是的,当我们说起 " 工业大国 "" 制造大国 ",有直观感受的人并不多。

先来看一组数据:

根据美国商务部经济分析局数据,2024 年,在执行了数年轰轰烈烈的 " 制造业回流 " 计划后,美国工业增加值创下 3.74 亿美元的历史新高,其中制造业增加值为 2.91 亿美元,同样创下新高。

而根据德国联邦统计局与日本内阁府及日本银行数据,2024 年,德国与日本——仅次于美国——全年工业增加值分别为 0.98 亿美元、0.93 亿美元;制造业增加值 0.83 亿美元、0.82 亿美元,均不到美国的三成。

那么中国呢?

根据我国工业和信息化部数据,2024 年,中国全部工业增加值完成 40.5 万亿人民币(约 5.69 亿美元),总规模连续 15 年保持全球第一,占全球超 30%,是美、德、日三国总和还多。

1995-2024 年中、美、欧、德、日、印、俄、韩各国工业增加值变化;

图片来源:经济数据智能分析平台

尤其是能源、材料、冶金、机械制造、化工这些重工业领域,举例而言,2024 年,我国规模以上企业水泥产量 18.25 亿吨,占全球总产量近 50%,连续 39 年位居世界第一。

而作为全球领先的非金属材料制造商中国建材集团,不仅全面推进 " 水泥 +" 战略,更围绕 " 无机非金属材料、有机高分子材料、复合材料 " 在战略性新兴产业持续发力,建成全球首个玻纤零碳智能制造基地等一批重大示范工程项目。
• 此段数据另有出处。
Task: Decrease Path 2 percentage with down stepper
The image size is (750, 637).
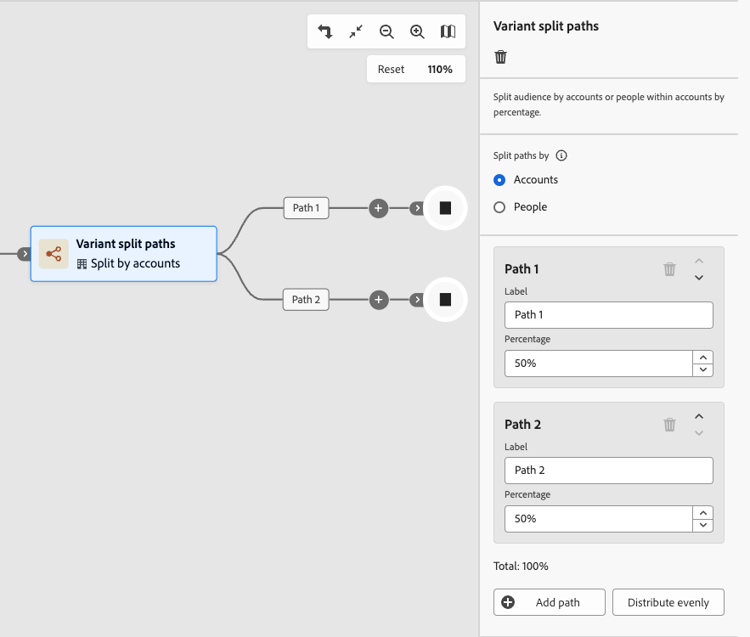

——什么是 " 工业克苏鲁 "?这就是 " 工业克苏鲁 "。

但挑战依然存在。

2024 年,美国人均制造业增加值约 8670 美元,中国却仅为 3345 美元,不到美国的一半。

美国制造业 " 空心化 " 问题存在,但其在高端化、智能化领域优势同样显著。尤其是近年来,全球局势在升级、动荡、变化中不断调整,美国大举实施制造业回流计划,同时不断加码人工智能、大模型、高性能计算等新兴产业创新,2024 年美国国家标准与技术研究院(NIST)更是设立专项基金,推动 AI 与制造业融合研发。

而我国对于人工智能发展也已作出顶层设计和战略擘画。

今年国务院正式发布《关于深入实施 " 人工智能 +" 行动的意见》,作为我国人工智能领域首部纲领性文件,明确了未来十年国内人工智能领域发展规划和目标。而近日,工信部发起 " 人工智能产业及赋能新型工业化创新揭榜挂帅 " 工作,更是意在加快推动人工智能赋能新型工业化。

目前,产业中有着大量 AI" 跨界 " 落地工业场景的尝试,从互联网巨头到 AI 创业明星,不一而足。不少案例与场景中,他们都已经走到只剩 " 最后一公里 ",只差最后一步完成价值闭环,为工业企业带来真正的经济效益。

然而,恰恰就是这 " 最后一公里 ",困住了无数人。

在 7 月的长城工程科技会议 " 人工智能+制造业协同创新发展战略 " 专题会上,有一家中国建材集团孵化的产业大模型公司——安徽数智建材研究院有限公司(简称 " 数智院 ")却给出了一个清晰的工业 AI 实践成果。其自主研发的 " 晓妙 " 产业大模型通过融合数据模型、机理模型、业务模型和领域知识库,已成功实现了数十家工厂生产制造实时闭环控制和经营决策的端到端优化,为每家工厂实现了水泥吨成本平均降低 2 元,单位产品能耗、电耗下降的成果,为企业创造亿元级效益。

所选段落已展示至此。